Everything has changed, and in a country where that French expression of minimum expectation—plus cá change, plus c’est la meme chose—remains a political reality, the transformation is all the more stark. Till yesterday, till Narendra Modi made himself an inevitability in the Bleak House of Sangh, the BJP was all about defeatism and disowning its own Rightist space in Indian politics. It was about a profusion of leaders whose ambition was never validated by their influence, even as the party withdrew from the national mind space, despite its regional successes. It was about invoking displaced gods to appease the angry Hindu, not to speak of sulking deities within the house. A decade of powerlessness had made BJP a party in denial. Then Modi happened, not because of the party, but in spite of it.

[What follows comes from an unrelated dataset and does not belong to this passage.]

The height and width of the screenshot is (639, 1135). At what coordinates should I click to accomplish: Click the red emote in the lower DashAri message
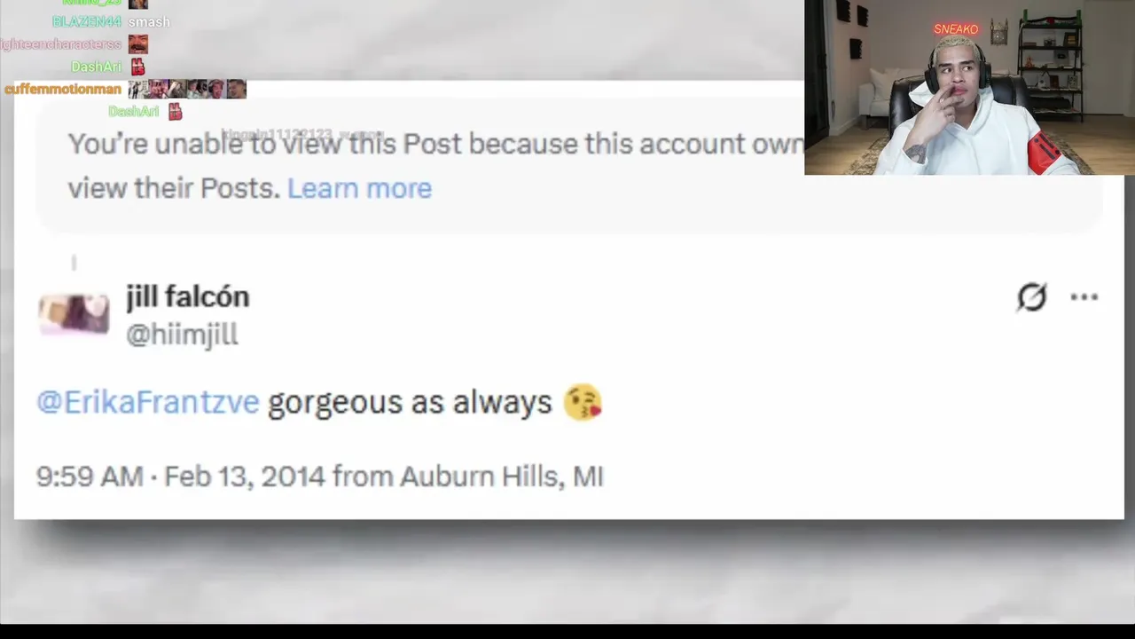point(175,111)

For a man whose entire political career as an administrator was about building his own mythology as a leader larger than what his office demanded, the journey to Delhi—which began more than ten years ago from Ahmedabad—was marked by a series of referendums on the cult of the performer. Today, his argument with India is driven by his own biography as a ruler, and it is the argument of a man passionate about power. Modi has taken complete ownership of ‘change’ with the same ease with which he has made the party his own.
The change is written in the party’s manifesto, which comes with the slogan, ‘One India, Greater India’—no projection of the Leader-Redeemer is complete without a certain amount of pulp nationalism. On a closer read, though, this manifesto is the party’s most definitive documentation of life after Ayodhya. The perfunctory dedication to the cause of the temple is almost an afterthought, and it is a good thing as it comes from a party that is so used to invoking Ram whenever in doubt. The vandalised god may still be powerful imagery for the shirtless legion that constitutes the base. But the deification of Modi as doer extraordinaire has ensured that the erstwhile mascot of masculine Hindutva doesn’t require any further dose of divinity, and particularly so when his performance has Benares as backdrop. He doesn’t have to talk about gods and temples—and he has not throughout this campaign—when the symbolism of Benares does the work for him. He has to talk a lot more about national repairing, about reclaiming the future. This election, unlike the BJP’s chariot race to power in the last century, is not a culture war. And culture wars are hard to win in India of the twenty- first century, which is, demographically, one of the youngest in the world. The aesthetics of Nagpur is incompatible with the cultural attitudes of the younger generation that is swayed by the message of Modi.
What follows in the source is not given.